(КРАТКОЕ ЗАДАНИЕ A): Оформите в виде списка JSON из строк фрагмент записей от строки с «Where should I» до конца записей включительно: один элемент на каждую строку, пустые строки пропустите. Изображения в ответ не включайте.

:: ПРЕДЛОЖЕННЫЙ ОТРЫВОК

Захар Прилепин - Летучие бурлаки (сборник)
Если вспомните — буду счастлив.
Но вы не вспомните, потому что поэзия не врёт.
Мужская дружба — поэтична, женская годится только для фривольного сериала.
Мужчинам, говорю, лучше всего дружить на войне. Это идеальное место для дружбы.
Можно, впрочем, встретить друга в горах, как у Высоцкого, или в Москве, как в другой вышеприведённой песне, — но это всё исключения; да и где теперь та Москва, о которой пелось. Посмотришь на Москву — и сразу пропадёт желание такое петь.
Вдвойне трудно дружить во времена, когда достаток и успех стали понятиями определяющими, а вернее — подминающими любую суть.
Проще всего дружить либо когда у друзей нет ничего, зато есть радость о бытии (иногда оборачивающаяся тоской о несделанном) — либо когда у друзей есть всё плюс радость о бытии (но и она тоже иногда оборачивается тоской о способах уже достигнутого ими).
Не позавидуешь мужчинам, которые пребывают в состоянии соревнования — один богаче, другой бедней, один талантливый, другой не очень, один забравшийся с ногами наверх, другой задумчиво расположившийся внизу. Какая уж тут дружба — для поддержания таких отношений нужно иметь крепкие нервы.

::::
:: ВХОДНЫЕ ДАННЫЕ

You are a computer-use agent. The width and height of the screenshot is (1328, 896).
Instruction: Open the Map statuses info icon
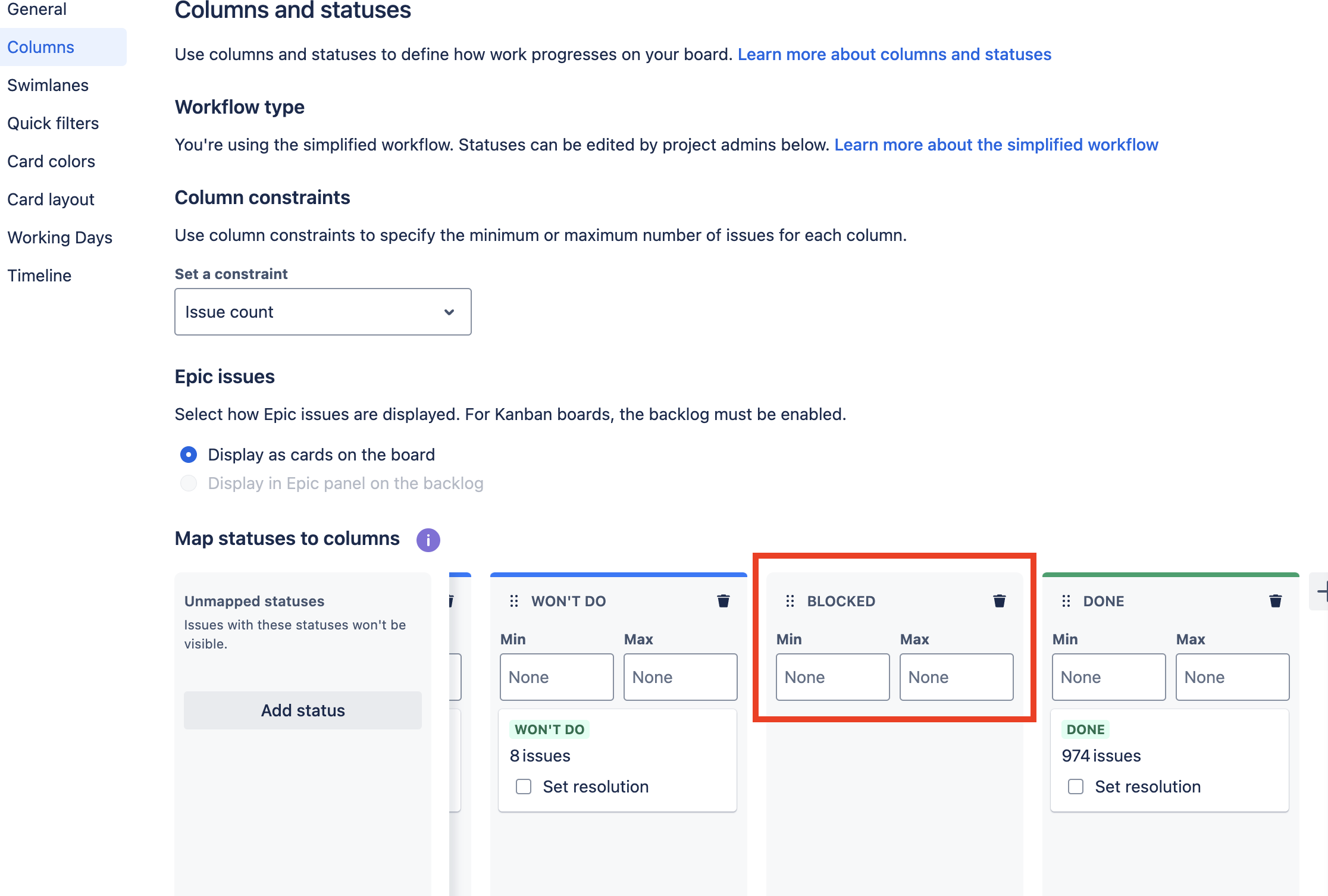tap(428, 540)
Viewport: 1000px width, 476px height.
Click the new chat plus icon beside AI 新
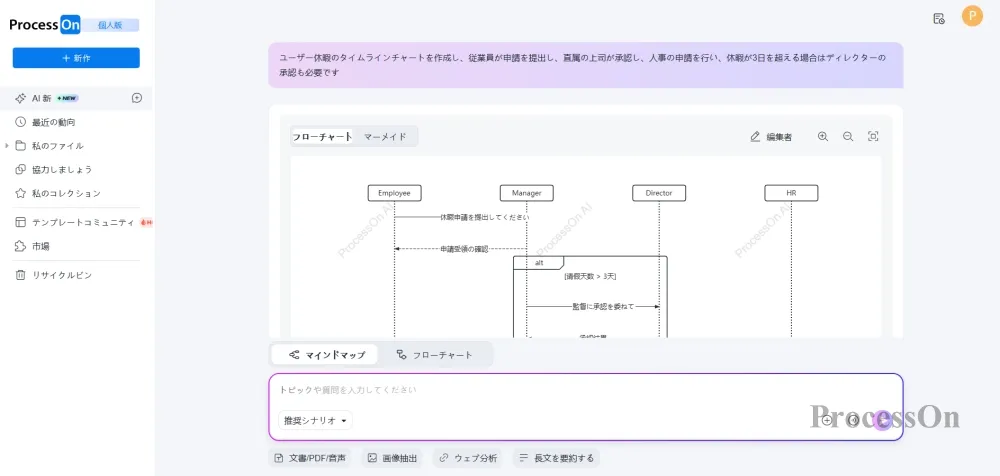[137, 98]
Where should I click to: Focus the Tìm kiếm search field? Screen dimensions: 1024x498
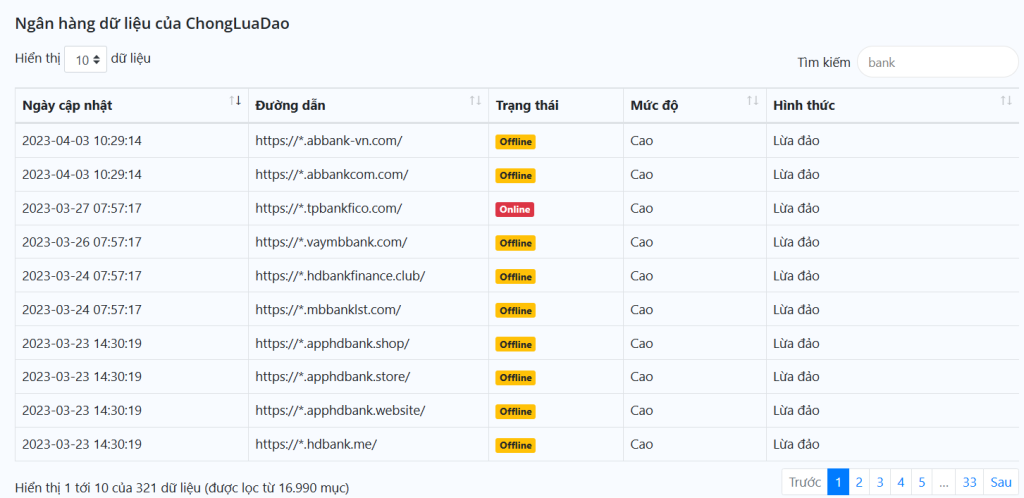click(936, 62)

::::

(КРАТКОЕ ЗАДАНИЕ B): Переведите на английский язык предложение из отрывка о мужской дружбе: «Мужская дружба — поэтична, женская годится только для фривольного сериала.»

(ГОТОВЫЙ ОТВЕТ A):
[
  "Where should I click to: Focus the Tìm kiếm search field? Screen dimensions: 1024x498",
  "click(936, 62)"
]

(ГОТОВЫЙ ОТВЕТ B): Male friendship is poetic; female friendship is fit only for a frivolous TV series.